Do 15 czerwca rząd musi przedstawić najważniejsze wskaźniki, w tym tn dotyczący inflacji oraz powiązanego z nim wzrostu emerytur i rent. "Ministerstwo Rodziny, Pracy i Polityki Społecznej w porozumieniu z Ministrem Finansów, corocznie, przygotowuje propozycję zwiększenia wskaźnika waloryzacji emerytur i rent, przedstawiającą stanowisko strony rządowej w negocjacjach w Radzie Dialogu Społecznego" – przekazało MRiPS "Faktowi".
Minimum to wzrost o inflację i 20 proc. wskaźnik realnego wzrostu płac. "Na podstawie założeń makroekonomicznych Ministerstwa Finansów prognozuje się, że wskaźnik waloryzacji w 2026 r. wyniesie 105,5 proc." – przekazał resort.
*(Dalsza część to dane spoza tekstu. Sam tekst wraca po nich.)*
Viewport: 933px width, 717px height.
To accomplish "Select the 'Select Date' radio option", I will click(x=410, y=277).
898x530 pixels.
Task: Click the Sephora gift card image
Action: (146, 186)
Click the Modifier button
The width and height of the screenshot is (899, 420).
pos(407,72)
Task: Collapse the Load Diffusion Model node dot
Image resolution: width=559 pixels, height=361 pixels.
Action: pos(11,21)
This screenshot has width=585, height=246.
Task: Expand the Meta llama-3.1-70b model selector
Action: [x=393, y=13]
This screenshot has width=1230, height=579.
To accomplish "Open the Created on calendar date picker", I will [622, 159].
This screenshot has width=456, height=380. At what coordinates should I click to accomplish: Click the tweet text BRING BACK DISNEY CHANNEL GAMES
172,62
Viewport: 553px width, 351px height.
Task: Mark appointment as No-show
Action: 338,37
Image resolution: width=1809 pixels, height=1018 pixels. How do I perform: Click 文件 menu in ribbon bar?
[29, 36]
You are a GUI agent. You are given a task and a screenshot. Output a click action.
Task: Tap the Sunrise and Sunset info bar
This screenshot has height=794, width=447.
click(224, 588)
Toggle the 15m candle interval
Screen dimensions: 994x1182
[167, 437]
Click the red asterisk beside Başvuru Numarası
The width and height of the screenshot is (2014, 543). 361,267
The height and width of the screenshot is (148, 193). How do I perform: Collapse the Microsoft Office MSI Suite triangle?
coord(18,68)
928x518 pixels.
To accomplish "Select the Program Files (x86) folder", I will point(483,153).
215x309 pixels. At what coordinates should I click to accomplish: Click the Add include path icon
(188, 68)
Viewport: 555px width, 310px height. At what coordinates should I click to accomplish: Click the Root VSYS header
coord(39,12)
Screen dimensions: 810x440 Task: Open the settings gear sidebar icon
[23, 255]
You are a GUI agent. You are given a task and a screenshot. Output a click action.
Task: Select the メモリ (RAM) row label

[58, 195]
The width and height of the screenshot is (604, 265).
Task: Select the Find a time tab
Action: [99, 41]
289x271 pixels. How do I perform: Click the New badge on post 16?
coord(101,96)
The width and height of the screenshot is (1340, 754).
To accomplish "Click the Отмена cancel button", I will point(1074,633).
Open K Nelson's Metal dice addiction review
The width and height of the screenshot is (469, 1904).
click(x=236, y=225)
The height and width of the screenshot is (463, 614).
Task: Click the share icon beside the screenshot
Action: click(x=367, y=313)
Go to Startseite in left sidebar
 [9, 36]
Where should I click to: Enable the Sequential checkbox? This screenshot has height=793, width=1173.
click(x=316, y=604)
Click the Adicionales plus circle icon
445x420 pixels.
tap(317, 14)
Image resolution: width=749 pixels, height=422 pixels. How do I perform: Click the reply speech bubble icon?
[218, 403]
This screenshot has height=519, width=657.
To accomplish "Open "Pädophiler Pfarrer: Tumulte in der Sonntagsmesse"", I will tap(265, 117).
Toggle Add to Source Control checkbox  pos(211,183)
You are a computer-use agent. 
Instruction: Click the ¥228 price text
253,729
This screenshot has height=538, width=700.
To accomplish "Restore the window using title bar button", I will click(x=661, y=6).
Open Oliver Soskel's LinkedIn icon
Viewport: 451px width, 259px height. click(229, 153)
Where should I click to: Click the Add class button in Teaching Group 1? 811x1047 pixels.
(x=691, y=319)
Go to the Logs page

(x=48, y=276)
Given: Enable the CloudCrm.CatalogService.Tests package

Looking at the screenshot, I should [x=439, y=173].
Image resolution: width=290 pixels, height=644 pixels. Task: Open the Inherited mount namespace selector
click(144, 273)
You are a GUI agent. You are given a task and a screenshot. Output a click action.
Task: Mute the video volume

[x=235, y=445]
Ostateczny wskaźnik będzie jeszcze przedmiotem negocjacji w RDS. Prognozowane 5,5 proc. podwyżki świadczeń emerytalnych i rentowych na przyszły rok oznaczałyby taki sam wzrost emerytur i rent, jak w tym roku. Rząd zakłada, że inflacja w przyszłym roku może wynieść 3,8 proc. (wobec 4,5 proc. prognozowanych na ten rok).
Wyliczono wzrost świadczeń
Dziennik wyliczył, jak wyglądałyby wypłaty przy 5,5 proc. waloryzacji. Minimalna emerytura, która obecnie wynosi 1878 i 91 zł brutto wzrosłaby do 1981 zł i 25 gr. Tyle samo, co minimalna emerytura, wyniosłyby "trzynastki" i "czternastki".
Osoba dostająca miesięcznie 2002 zł na rękę, po waloryzacji otrzymałaby 2112 zł 11 gr. Ktoś, kto otrzymuje 2512 zł co miesiąc, dostanie 2634 zł. Emeryt ze świadczeniem wynoszącym 3065 zł może liczyć, po waloryzacji, na 3217 zł. Emerytura w kwocie 3460 zł wzrośnie do 3634 zł miesięcznie. Osoba z takim świadczeniem, zyska w sumie przez 10 miesięcy 2026 roku (po waloryzacji) 1742 złote.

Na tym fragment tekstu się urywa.